Write out the data once more, exactly as it reads.

### TASK INPUTS
-*-*-

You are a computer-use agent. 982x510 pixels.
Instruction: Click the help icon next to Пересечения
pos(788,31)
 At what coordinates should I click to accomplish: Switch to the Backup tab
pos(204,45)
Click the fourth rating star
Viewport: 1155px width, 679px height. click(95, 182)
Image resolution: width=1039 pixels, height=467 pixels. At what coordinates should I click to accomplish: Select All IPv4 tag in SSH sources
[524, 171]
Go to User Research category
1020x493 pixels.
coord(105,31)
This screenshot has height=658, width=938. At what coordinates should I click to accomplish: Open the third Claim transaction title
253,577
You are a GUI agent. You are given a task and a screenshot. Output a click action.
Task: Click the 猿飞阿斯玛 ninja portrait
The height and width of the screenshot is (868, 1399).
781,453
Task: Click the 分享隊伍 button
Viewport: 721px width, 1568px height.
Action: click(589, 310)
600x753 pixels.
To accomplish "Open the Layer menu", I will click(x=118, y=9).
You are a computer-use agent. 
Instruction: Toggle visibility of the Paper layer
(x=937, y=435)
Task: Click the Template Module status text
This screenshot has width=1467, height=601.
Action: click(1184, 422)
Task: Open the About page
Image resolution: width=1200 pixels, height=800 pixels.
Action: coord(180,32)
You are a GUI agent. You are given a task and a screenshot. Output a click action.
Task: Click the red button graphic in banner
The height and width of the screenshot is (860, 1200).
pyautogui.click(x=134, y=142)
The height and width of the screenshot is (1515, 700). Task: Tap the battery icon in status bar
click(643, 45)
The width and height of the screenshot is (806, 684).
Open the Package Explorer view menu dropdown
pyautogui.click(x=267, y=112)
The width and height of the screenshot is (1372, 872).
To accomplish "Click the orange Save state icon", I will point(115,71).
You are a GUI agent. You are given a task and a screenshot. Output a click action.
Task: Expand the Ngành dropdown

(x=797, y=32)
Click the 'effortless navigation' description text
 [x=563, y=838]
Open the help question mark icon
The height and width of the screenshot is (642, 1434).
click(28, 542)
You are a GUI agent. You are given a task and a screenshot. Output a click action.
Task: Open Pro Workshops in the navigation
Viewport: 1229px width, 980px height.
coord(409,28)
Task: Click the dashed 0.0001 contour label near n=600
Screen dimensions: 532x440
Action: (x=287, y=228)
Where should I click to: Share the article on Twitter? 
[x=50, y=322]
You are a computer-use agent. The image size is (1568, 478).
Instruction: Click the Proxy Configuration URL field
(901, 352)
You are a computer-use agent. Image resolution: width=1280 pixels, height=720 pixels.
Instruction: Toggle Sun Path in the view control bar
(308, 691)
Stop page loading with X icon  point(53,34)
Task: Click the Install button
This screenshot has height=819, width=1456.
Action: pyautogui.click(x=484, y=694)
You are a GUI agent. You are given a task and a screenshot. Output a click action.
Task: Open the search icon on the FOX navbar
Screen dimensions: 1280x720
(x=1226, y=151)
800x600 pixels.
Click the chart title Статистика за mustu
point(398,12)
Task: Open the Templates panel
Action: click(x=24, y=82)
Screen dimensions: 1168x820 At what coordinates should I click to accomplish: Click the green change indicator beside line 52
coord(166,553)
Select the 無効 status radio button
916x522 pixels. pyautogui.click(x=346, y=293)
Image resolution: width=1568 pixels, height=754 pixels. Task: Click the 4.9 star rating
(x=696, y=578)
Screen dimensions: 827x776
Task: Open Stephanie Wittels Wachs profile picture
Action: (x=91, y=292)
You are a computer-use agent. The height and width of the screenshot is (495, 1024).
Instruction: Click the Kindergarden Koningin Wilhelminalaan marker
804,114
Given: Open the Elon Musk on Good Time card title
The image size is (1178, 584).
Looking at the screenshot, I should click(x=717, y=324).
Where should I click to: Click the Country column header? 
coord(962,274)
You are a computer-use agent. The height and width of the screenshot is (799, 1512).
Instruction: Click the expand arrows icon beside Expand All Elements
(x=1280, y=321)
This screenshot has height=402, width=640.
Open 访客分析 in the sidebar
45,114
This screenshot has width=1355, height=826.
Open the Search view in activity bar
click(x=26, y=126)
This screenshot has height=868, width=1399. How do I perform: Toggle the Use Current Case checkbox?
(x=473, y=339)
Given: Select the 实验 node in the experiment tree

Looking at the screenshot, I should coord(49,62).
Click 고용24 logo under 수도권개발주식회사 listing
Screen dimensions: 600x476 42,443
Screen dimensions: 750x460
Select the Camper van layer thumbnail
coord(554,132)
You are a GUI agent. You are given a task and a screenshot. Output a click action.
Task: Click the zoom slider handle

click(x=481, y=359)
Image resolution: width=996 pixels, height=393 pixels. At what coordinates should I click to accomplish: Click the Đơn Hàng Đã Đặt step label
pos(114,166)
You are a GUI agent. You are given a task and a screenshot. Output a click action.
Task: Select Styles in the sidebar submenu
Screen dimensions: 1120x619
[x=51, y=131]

-*-*-

### RESULT FOR THIS EXERCISE
You are a computer-use agent. 982x510 pixels.
Instruction: Click the help icon next to Пересечения
pos(788,31)
 At what coordinates should I click to accomplish: Switch to the Backup tab
pos(204,45)
Click the fourth rating star
Viewport: 1155px width, 679px height. click(95, 182)
Image resolution: width=1039 pixels, height=467 pixels. At what coordinates should I click to accomplish: Select All IPv4 tag in SSH sources
[524, 171]
Go to User Research category
1020x493 pixels.
coord(105,31)
This screenshot has height=658, width=938. At what coordinates should I click to accomplish: Open the third Claim transaction title
253,577
You are a GUI agent. You are given a task and a screenshot. Output a click action.
Task: Click the 猿飞阿斯玛 ninja portrait
The height and width of the screenshot is (868, 1399).
781,453
Task: Click the 分享隊伍 button
Viewport: 721px width, 1568px height.
Action: click(589, 310)
600x753 pixels.
To accomplish "Open the Layer menu", I will click(x=118, y=9).
You are a computer-use agent. 
Instruction: Toggle visibility of the Paper layer
(x=937, y=435)
Task: Click the Template Module status text
This screenshot has width=1467, height=601.
Action: click(1184, 422)
Task: Open the About page
Image resolution: width=1200 pixels, height=800 pixels.
Action: coord(180,32)
You are a GUI agent. You are given a task and a screenshot. Output a click action.
Task: Click the red button graphic in banner
The height and width of the screenshot is (860, 1200).
pyautogui.click(x=134, y=142)
The height and width of the screenshot is (1515, 700). Task: Tap the battery icon in status bar
click(643, 45)
The width and height of the screenshot is (806, 684).
Open the Package Explorer view menu dropdown
pyautogui.click(x=267, y=112)
The width and height of the screenshot is (1372, 872).
To accomplish "Click the orange Save state icon", I will point(115,71).
You are a GUI agent. You are given a task and a screenshot. Output a click action.
Task: Expand the Ngành dropdown

(x=797, y=32)
Click the 'effortless navigation' description text
 [x=563, y=838]
Open the help question mark icon
The height and width of the screenshot is (642, 1434).
click(28, 542)
You are a GUI agent. You are given a task and a screenshot. Output a click action.
Task: Open Pro Workshops in the navigation
Viewport: 1229px width, 980px height.
coord(409,28)
Task: Click the dashed 0.0001 contour label near n=600
Screen dimensions: 532x440
Action: (x=287, y=228)
Where should I click to: Share the article on Twitter? 
[x=50, y=322]
You are a computer-use agent. The image size is (1568, 478).
Instruction: Click the Proxy Configuration URL field
(901, 352)
You are a computer-use agent. Image resolution: width=1280 pixels, height=720 pixels.
Instruction: Toggle Sun Path in the view control bar
(308, 691)
Stop page loading with X icon  point(53,34)
Task: Click the Install button
This screenshot has height=819, width=1456.
Action: pyautogui.click(x=484, y=694)
You are a GUI agent. You are given a task and a screenshot. Output a click action.
Task: Open the search icon on the FOX navbar
Screen dimensions: 1280x720
(x=1226, y=151)
800x600 pixels.
Click the chart title Статистика за mustu
point(398,12)
Task: Open the Templates panel
Action: click(x=24, y=82)
Screen dimensions: 1168x820 At what coordinates should I click to accomplish: Click the green change indicator beside line 52
coord(166,553)
Select the 無効 status radio button
916x522 pixels. pyautogui.click(x=346, y=293)
Image resolution: width=1568 pixels, height=754 pixels. Task: Click the 4.9 star rating
(x=696, y=578)
Screen dimensions: 827x776
Task: Open Stephanie Wittels Wachs profile picture
Action: (x=91, y=292)
You are a computer-use agent. The height and width of the screenshot is (495, 1024).
Instruction: Click the Kindergarden Koningin Wilhelminalaan marker
804,114
Given: Open the Elon Musk on Good Time card title
The image size is (1178, 584).
Looking at the screenshot, I should click(x=717, y=324).
Where should I click to: Click the Country column header? 
coord(962,274)
You are a computer-use agent. The height and width of the screenshot is (799, 1512).
Instruction: Click the expand arrows icon beside Expand All Elements
(x=1280, y=321)
This screenshot has height=402, width=640.
Open 访客分析 in the sidebar
45,114
This screenshot has width=1355, height=826.
Open the Search view in activity bar
click(x=26, y=126)
This screenshot has height=868, width=1399. How do I perform: Toggle the Use Current Case checkbox?
(x=473, y=339)
Given: Select the 实验 node in the experiment tree

Looking at the screenshot, I should coord(49,62).
Click 고용24 logo under 수도권개발주식회사 listing
Screen dimensions: 600x476 42,443
Screen dimensions: 750x460
Select the Camper van layer thumbnail
coord(554,132)
You are a GUI agent. You are given a task and a screenshot. Output a click action.
Task: Click the zoom slider handle

click(x=481, y=359)
Image resolution: width=996 pixels, height=393 pixels. At what coordinates should I click to accomplish: Click the Đơn Hàng Đã Đặt step label
pos(114,166)
You are a GUI agent. You are given a task and a screenshot. Output a click action.
Task: Select Styles in the sidebar submenu
Screen dimensions: 1120x619
[x=51, y=131]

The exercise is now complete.